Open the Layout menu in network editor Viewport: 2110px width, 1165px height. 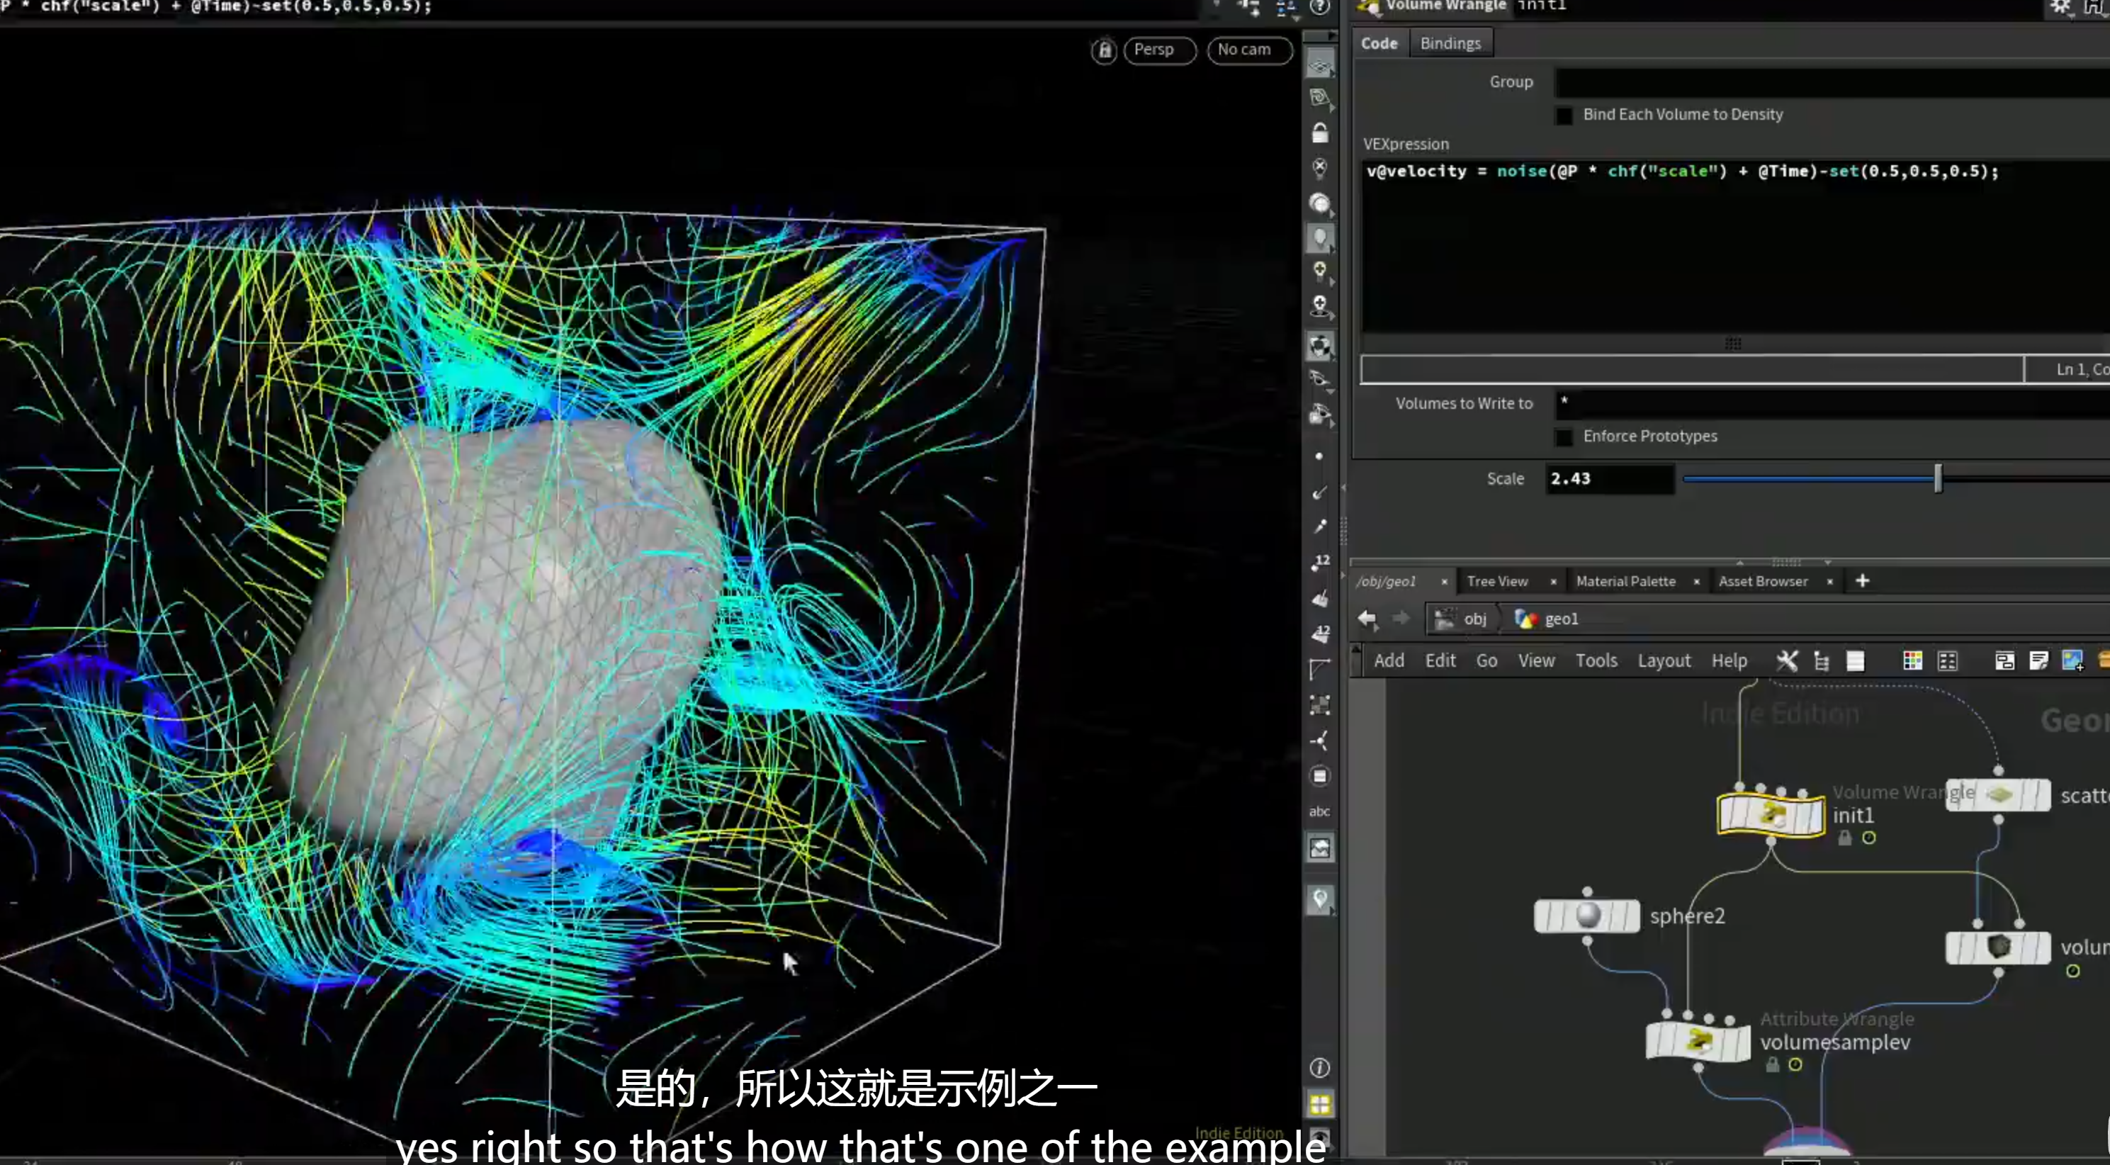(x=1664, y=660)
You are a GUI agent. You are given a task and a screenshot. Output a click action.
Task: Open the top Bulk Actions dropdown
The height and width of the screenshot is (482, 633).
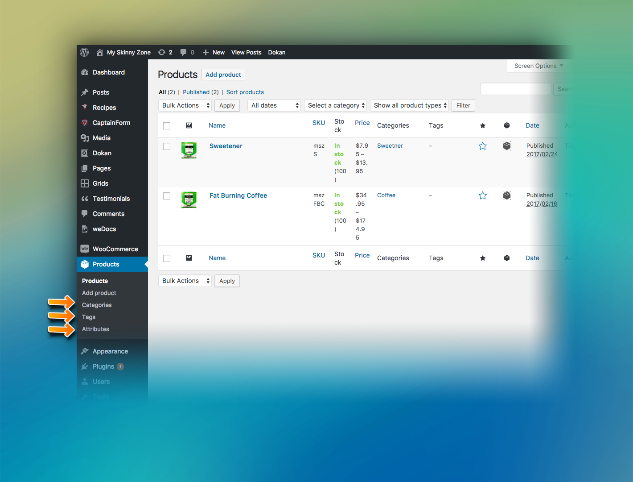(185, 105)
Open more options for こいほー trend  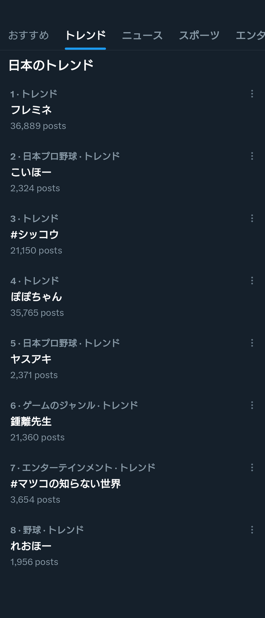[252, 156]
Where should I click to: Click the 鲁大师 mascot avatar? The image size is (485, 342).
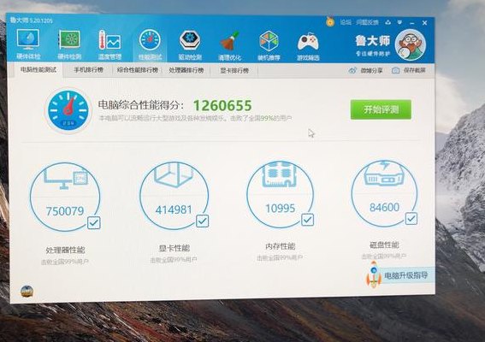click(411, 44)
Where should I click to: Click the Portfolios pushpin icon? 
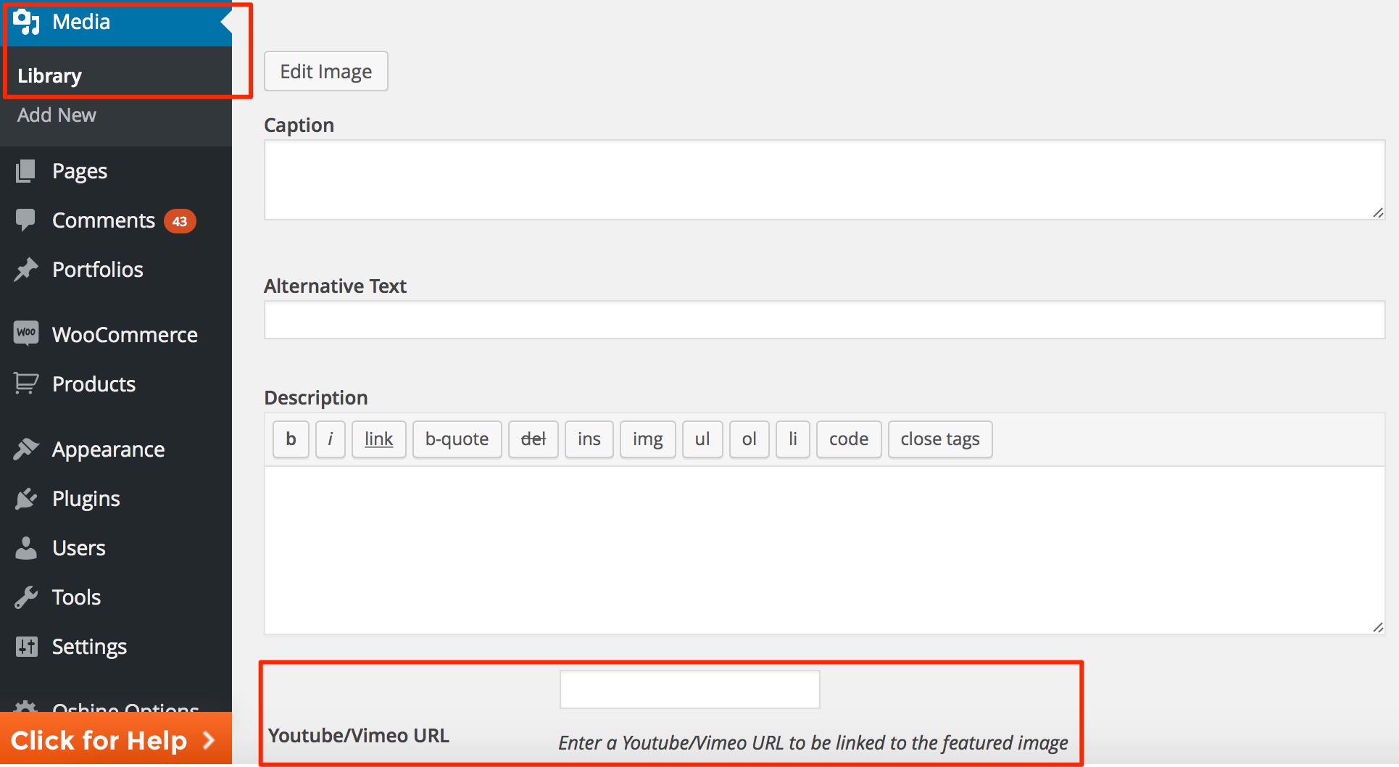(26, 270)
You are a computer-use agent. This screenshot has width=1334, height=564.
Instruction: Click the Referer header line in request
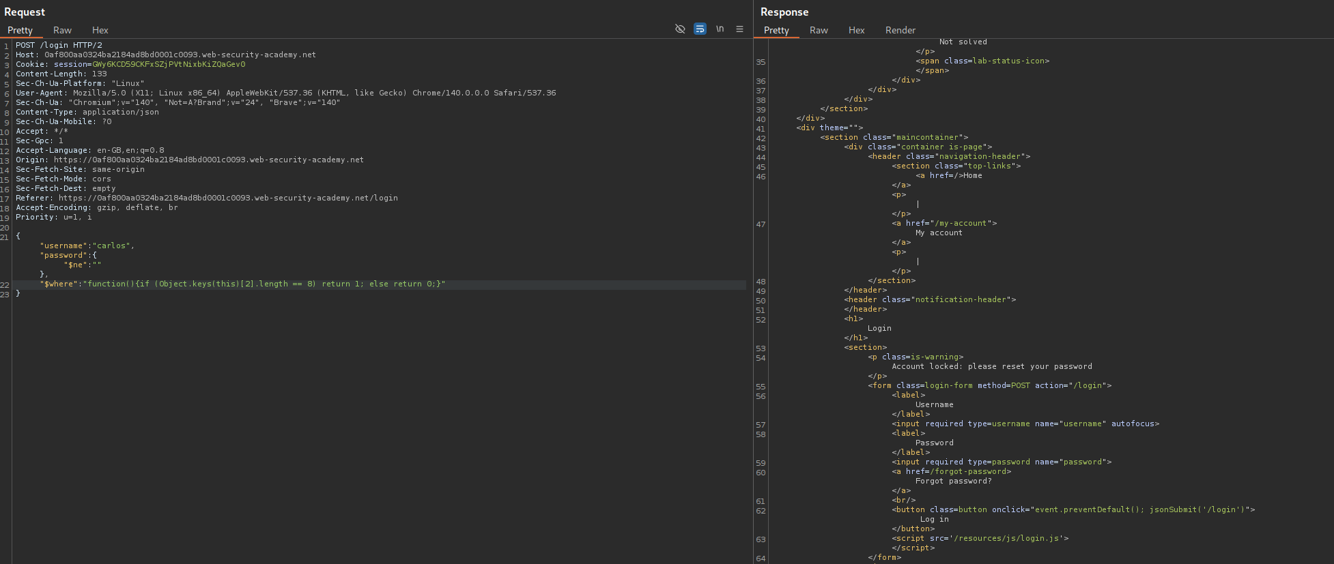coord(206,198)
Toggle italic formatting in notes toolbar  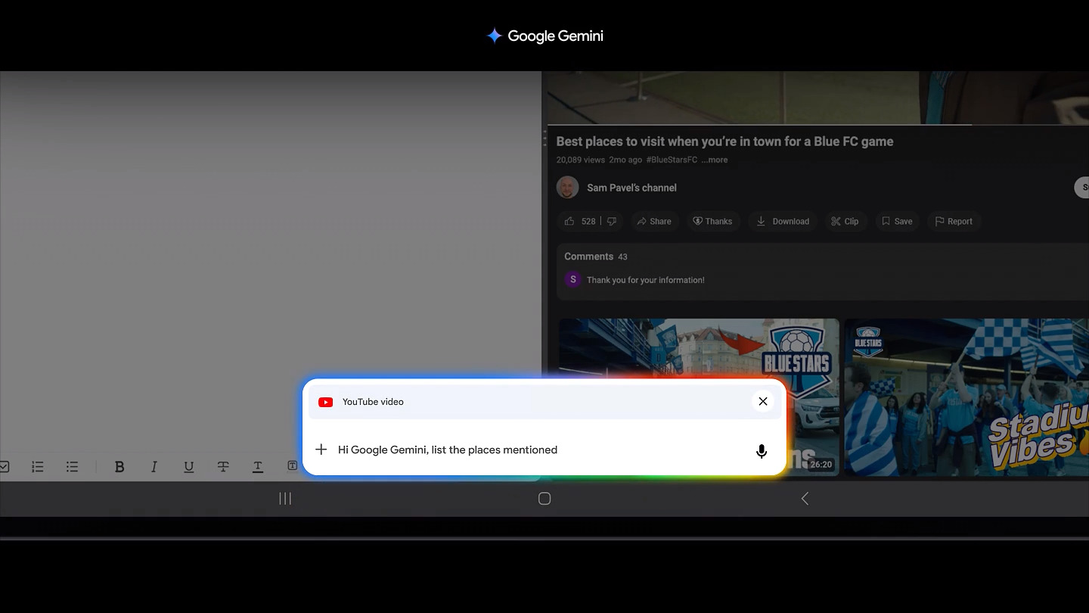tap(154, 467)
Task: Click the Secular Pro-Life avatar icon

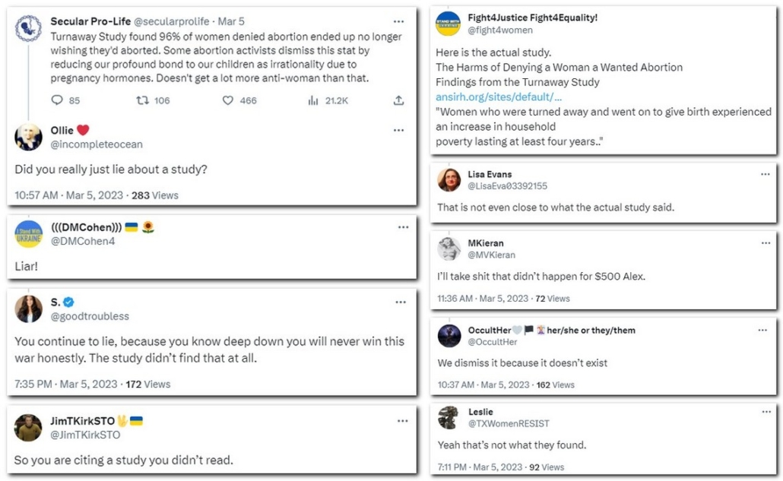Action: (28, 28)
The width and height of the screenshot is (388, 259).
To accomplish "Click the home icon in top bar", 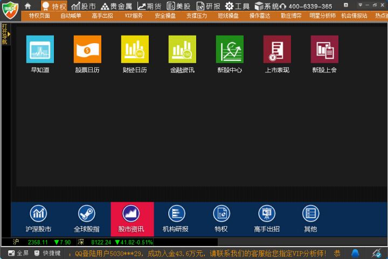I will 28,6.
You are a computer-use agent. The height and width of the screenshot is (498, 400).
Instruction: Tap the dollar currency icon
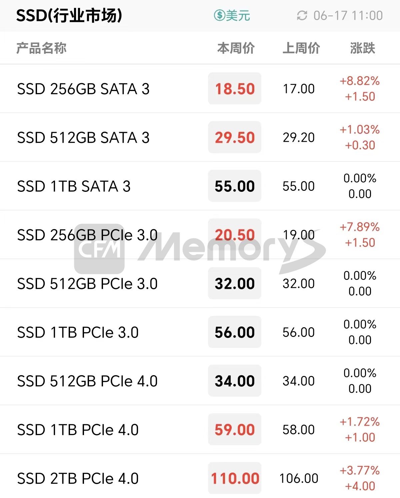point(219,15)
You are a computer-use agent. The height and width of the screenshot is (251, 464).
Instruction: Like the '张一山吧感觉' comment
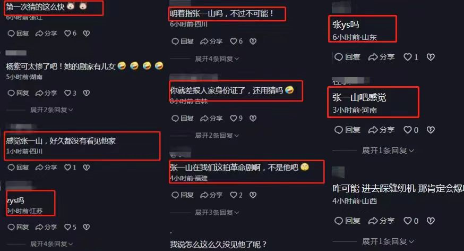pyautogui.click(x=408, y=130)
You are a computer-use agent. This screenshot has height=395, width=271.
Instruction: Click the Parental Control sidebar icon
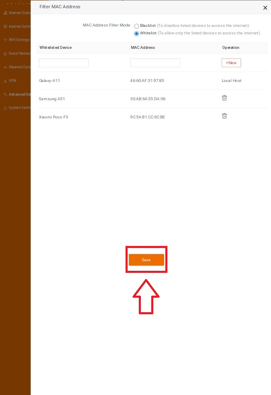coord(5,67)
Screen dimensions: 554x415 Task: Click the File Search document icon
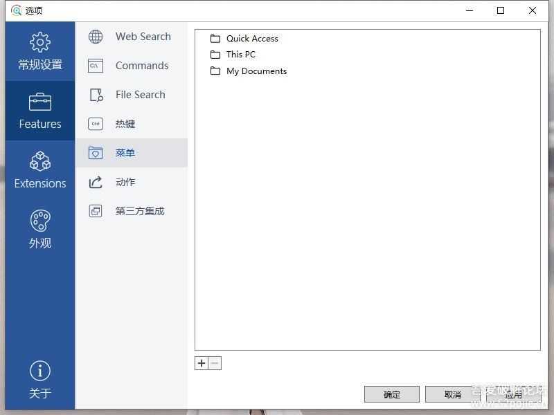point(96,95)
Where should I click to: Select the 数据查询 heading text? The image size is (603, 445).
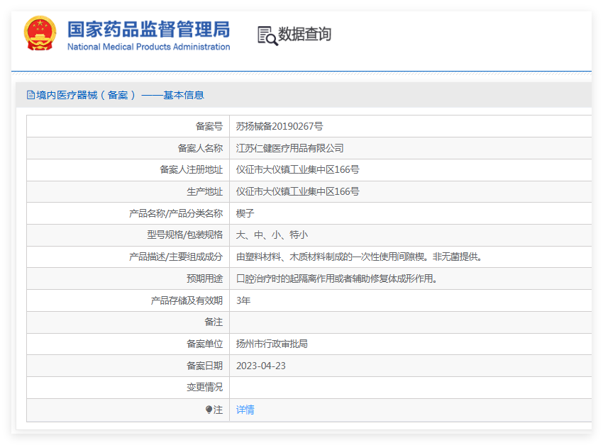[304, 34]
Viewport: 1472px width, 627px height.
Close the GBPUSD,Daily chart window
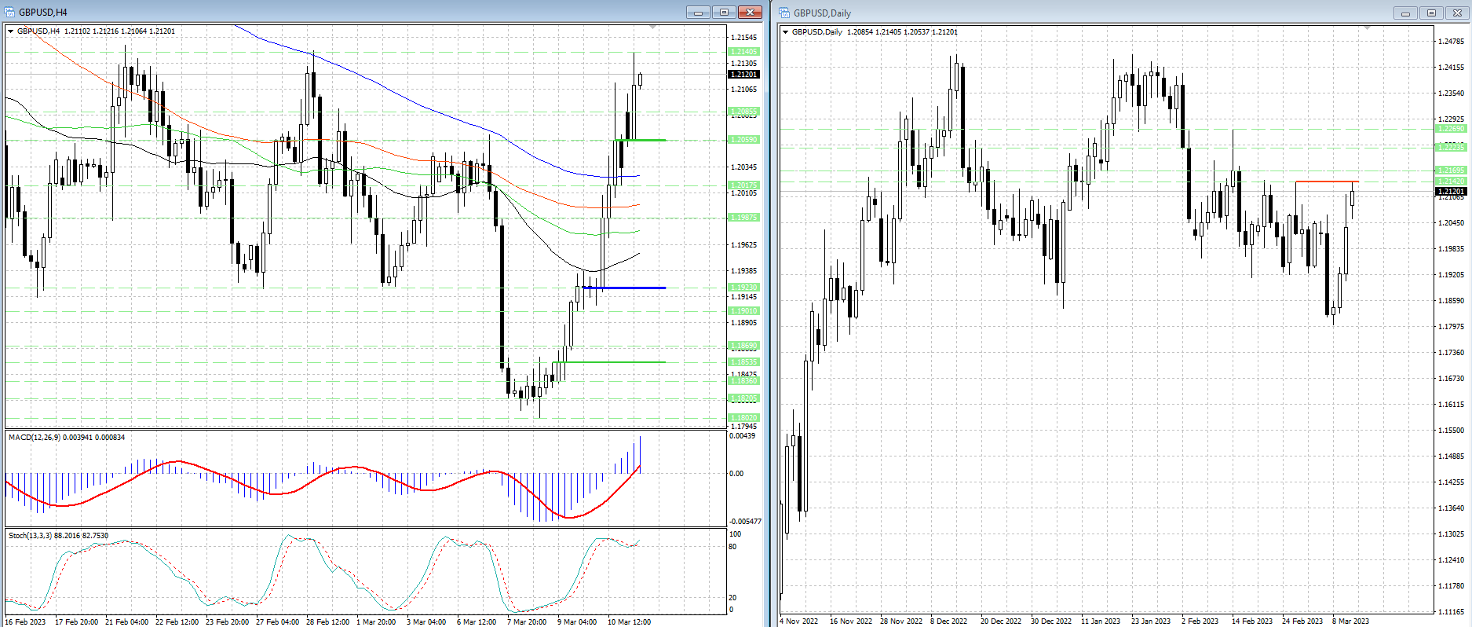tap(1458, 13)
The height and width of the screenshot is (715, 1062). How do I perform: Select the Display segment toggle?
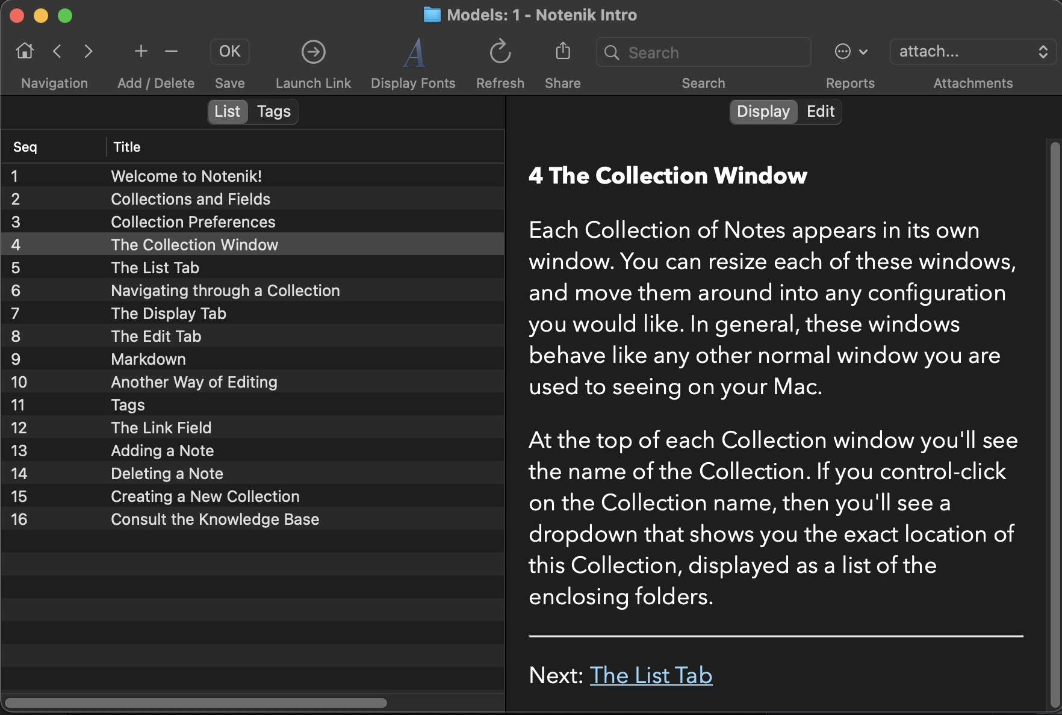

-- Exercise aim --
Every line from the line containing "has height=395, width=271." through the last line above is to be printed exactly. Pictures are not copied.

-- Reply to the task --
You are a computer-use agent. This screenshot has height=395, width=271.
Instruction: Click the Parental Control sidebar icon
coord(5,67)
Screen dimensions: 554x415 Task: Click the File Search document icon
point(96,95)
Where should I click to: Select the 数据查询 heading text? The image size is (603, 445).
[304, 34]
Viewport: 1472px width, 627px height.
Close the GBPUSD,Daily chart window
tap(1458, 13)
The height and width of the screenshot is (715, 1062). How do I perform: Select the Display segment toggle?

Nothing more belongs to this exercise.